Lymph Node Counts in Endometrial Cancer: Expectations Versus Reality.
Elizabeth Euscher, Roland Bassett, Anais Malpica. MD Anderson Cancer Center, Houston, TX
Background: It has been proposed that a thorough lymph node dissection (LND) should yield a median of 35 pelvic LNs (PLNs) and a median of 17 para aortic LNs (PALNs).This resulted in a discrepancy between the expected and reported LN counts at our institution.To address this issue, we began submitting the residual adipose tissue (AT) following routine processing of LNDs to determine if this discrepancy was due to undetected LNs.This study seeks to evaluate whether this approach significantly increases the reported number of LNs in a cohort of patients (pts) treated for EC at our institution.Additionally, we evaluated the association of procedure type, body mass index (BMI) and EC subtype to the number of LNs obtained.
Design: The number of LNs from all hysterectomies for EC with LNDs performed at MDACC from 2006 to the present was recorded and divided into regions as specified in the pathology report.H&E slides from cases in which residual AT was submitted were reviewed to determine the number and size of any additional LNs.Procedure type, histology of the EC, and BMI were also noted.
Results: 1-38 PLNs (median, 11) and 1-25 PALNs (median, 6) were obtained in 258 pts. 47 of 79 cases (59.5%) in which residual AT was submitted were found to have additional LNs (median size 4.0 mm): PLN, median=2; PALN, median=3.There was no significant association between the number of LNs obtained and whether or not residual AT was submitted (PLN, p=0.2; PALN, p=0.78; total LNs, p=0.19).Furthermore, there were no cases in which metastatic EC was present exclusively in the additional LNs.Compared to open hysterectomy, laparoscopically and robotically obtained LNDs had an average of 3 and 0.8 more PALNs respectively (p=0.002).No similar association was found for PLNs or total LNs.No evidence of an association between BMI and total PALNs (p=0.4) or total PLNs (p=0.2) was identified.The same was true for histologic subtype.
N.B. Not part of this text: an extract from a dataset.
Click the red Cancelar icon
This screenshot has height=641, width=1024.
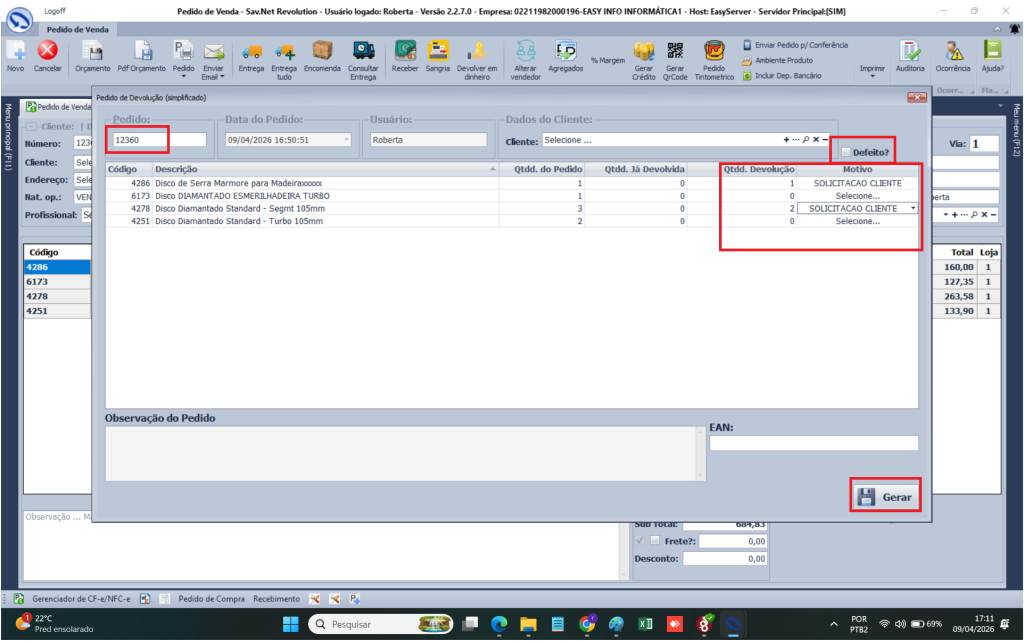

Conclusions: Open surgical procedures do not increase the number of LNs obtained compared to minimally invasive techniques.There is no significant difference in numbers of LNs obtained between obese and non obese pts.The median number of PLNs and PALNs in a cohort of EC cases from a tertiary care center fell short of the proposed recommendation for median numbers of PLNs and PALNs.Submitting residual AT did not significantly increase the numbers of reported LNs.These results validate that standard processing of LNDs adequately reflects the actual number of LNs present.The current definition of a thorough LND may be unrealistic and should be revisited.